> What to work on
Among the records, find the lines that hold the string "will" and return them.

Dataset entries
_ _ _ _ _

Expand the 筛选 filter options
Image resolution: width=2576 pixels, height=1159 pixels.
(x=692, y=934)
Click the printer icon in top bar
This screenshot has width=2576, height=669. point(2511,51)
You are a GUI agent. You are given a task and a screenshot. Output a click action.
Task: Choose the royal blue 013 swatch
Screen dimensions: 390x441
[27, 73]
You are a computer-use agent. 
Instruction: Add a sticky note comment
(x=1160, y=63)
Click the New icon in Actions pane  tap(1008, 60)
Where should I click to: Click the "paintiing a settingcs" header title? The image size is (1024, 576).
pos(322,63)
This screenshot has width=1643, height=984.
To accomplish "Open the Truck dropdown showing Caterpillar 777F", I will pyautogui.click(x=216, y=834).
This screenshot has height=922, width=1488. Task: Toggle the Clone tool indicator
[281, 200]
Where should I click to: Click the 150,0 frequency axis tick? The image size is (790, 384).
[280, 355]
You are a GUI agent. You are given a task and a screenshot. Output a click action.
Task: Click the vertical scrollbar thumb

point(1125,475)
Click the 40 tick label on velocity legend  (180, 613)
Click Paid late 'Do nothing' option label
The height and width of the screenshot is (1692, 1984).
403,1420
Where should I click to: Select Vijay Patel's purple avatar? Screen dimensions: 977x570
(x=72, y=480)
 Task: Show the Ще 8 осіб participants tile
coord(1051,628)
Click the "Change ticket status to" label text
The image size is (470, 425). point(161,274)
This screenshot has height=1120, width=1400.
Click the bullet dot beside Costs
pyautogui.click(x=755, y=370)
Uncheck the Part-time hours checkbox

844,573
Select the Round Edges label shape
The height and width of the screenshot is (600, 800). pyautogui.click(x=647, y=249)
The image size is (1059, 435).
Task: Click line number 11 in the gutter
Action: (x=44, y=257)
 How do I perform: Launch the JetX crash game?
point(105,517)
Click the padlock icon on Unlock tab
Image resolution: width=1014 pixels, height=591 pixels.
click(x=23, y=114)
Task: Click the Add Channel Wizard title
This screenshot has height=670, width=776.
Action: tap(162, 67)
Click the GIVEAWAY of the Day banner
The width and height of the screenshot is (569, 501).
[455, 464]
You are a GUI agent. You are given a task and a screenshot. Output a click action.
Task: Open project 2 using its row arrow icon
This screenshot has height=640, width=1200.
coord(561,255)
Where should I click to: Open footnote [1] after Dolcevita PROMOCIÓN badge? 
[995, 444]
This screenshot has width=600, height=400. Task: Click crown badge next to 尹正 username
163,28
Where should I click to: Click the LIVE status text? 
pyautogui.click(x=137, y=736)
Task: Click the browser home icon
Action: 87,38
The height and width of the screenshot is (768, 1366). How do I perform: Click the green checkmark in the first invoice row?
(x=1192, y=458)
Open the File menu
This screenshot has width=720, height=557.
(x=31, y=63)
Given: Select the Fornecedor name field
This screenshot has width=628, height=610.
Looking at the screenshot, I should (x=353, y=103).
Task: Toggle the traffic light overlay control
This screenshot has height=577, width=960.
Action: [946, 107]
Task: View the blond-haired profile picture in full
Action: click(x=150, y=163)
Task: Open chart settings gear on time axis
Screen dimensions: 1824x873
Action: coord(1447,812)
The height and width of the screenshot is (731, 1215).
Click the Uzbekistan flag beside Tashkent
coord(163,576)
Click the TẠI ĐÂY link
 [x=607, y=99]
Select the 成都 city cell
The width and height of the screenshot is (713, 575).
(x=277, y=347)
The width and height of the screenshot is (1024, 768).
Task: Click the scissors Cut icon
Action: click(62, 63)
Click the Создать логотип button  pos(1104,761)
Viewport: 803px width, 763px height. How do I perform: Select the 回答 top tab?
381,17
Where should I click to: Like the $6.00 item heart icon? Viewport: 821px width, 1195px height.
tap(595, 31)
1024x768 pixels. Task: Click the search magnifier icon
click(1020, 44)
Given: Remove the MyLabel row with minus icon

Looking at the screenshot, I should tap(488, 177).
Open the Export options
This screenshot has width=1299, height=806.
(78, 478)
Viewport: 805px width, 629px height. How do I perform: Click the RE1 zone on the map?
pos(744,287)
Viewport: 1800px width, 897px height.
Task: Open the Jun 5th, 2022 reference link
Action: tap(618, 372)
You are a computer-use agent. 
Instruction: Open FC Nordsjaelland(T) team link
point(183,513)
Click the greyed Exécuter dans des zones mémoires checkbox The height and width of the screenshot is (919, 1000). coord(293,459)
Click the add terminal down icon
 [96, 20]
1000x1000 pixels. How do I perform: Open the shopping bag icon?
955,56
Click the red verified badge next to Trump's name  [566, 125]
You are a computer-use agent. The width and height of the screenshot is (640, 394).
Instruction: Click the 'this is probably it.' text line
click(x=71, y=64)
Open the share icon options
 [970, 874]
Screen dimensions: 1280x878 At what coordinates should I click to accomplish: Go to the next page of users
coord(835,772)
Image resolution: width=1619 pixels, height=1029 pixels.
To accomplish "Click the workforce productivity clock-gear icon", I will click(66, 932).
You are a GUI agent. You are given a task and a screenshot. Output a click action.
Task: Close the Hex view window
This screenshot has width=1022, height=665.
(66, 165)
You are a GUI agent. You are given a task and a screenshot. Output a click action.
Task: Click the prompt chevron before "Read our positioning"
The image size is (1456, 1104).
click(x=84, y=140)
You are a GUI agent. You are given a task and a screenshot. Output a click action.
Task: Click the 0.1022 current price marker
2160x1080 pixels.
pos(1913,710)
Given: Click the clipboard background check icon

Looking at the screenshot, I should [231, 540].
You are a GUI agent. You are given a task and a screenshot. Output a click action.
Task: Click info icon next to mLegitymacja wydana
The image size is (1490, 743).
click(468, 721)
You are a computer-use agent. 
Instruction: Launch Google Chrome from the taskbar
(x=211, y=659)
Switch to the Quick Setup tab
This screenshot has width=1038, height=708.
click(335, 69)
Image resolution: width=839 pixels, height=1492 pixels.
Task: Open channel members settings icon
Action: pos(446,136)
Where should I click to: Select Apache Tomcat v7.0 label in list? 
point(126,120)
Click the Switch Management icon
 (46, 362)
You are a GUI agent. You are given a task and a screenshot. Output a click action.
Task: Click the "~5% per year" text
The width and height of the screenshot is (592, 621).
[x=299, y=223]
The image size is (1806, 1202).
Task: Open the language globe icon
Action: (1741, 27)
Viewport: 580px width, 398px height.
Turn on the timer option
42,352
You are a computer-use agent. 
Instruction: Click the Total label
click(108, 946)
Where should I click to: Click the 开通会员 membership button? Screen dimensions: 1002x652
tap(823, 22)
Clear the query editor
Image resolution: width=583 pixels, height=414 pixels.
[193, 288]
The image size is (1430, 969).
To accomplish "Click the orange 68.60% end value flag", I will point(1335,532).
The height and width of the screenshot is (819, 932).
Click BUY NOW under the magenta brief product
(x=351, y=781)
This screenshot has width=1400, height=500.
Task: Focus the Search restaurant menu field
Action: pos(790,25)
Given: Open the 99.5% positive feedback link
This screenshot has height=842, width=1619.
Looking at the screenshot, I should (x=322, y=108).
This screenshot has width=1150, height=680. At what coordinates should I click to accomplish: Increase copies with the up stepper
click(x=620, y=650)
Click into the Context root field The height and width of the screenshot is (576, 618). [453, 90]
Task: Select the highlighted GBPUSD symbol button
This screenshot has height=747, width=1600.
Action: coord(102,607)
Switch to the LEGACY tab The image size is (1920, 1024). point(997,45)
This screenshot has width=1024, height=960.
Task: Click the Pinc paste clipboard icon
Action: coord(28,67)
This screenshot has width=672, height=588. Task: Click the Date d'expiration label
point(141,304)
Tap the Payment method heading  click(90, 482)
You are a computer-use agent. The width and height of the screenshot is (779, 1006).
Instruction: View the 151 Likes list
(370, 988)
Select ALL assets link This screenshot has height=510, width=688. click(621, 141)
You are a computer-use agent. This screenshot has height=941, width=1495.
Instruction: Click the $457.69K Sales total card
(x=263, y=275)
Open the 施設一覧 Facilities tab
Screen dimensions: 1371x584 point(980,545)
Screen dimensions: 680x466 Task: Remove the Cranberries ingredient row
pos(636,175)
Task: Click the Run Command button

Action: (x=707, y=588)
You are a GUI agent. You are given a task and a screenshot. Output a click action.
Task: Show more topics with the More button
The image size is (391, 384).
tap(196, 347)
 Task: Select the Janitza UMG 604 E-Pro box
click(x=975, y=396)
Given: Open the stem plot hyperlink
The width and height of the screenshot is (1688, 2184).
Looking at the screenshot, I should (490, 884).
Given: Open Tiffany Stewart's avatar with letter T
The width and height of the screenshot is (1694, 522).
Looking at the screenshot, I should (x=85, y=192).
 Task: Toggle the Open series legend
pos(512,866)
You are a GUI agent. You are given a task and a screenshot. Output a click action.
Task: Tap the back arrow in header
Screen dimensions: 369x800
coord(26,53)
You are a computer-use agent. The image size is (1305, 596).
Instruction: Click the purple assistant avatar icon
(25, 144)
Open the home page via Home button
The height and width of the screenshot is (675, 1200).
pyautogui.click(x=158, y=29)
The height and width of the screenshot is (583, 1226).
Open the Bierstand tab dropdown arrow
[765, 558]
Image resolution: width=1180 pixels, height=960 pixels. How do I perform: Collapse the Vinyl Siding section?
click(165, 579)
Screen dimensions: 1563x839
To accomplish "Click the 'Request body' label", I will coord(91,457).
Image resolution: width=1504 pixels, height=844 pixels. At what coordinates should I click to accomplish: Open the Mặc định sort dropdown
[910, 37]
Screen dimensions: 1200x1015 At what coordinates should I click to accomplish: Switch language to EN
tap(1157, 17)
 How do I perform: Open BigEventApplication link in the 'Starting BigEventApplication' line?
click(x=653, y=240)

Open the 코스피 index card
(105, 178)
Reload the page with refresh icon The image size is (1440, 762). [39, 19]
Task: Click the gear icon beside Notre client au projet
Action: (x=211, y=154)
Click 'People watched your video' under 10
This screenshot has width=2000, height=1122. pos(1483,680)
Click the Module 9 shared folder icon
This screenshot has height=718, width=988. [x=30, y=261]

_ _ _ _ _

> Response
To accomplish "Open the Truck dropdown showing Caterpillar 777F", I will pyautogui.click(x=216, y=834).
To accomplish "Click the workforce productivity clock-gear icon", I will click(66, 932).
To accomplish "Click the orange 68.60% end value flag", I will point(1335,532).
To accomplish "Click the 'Request body' label", I will coord(91,457).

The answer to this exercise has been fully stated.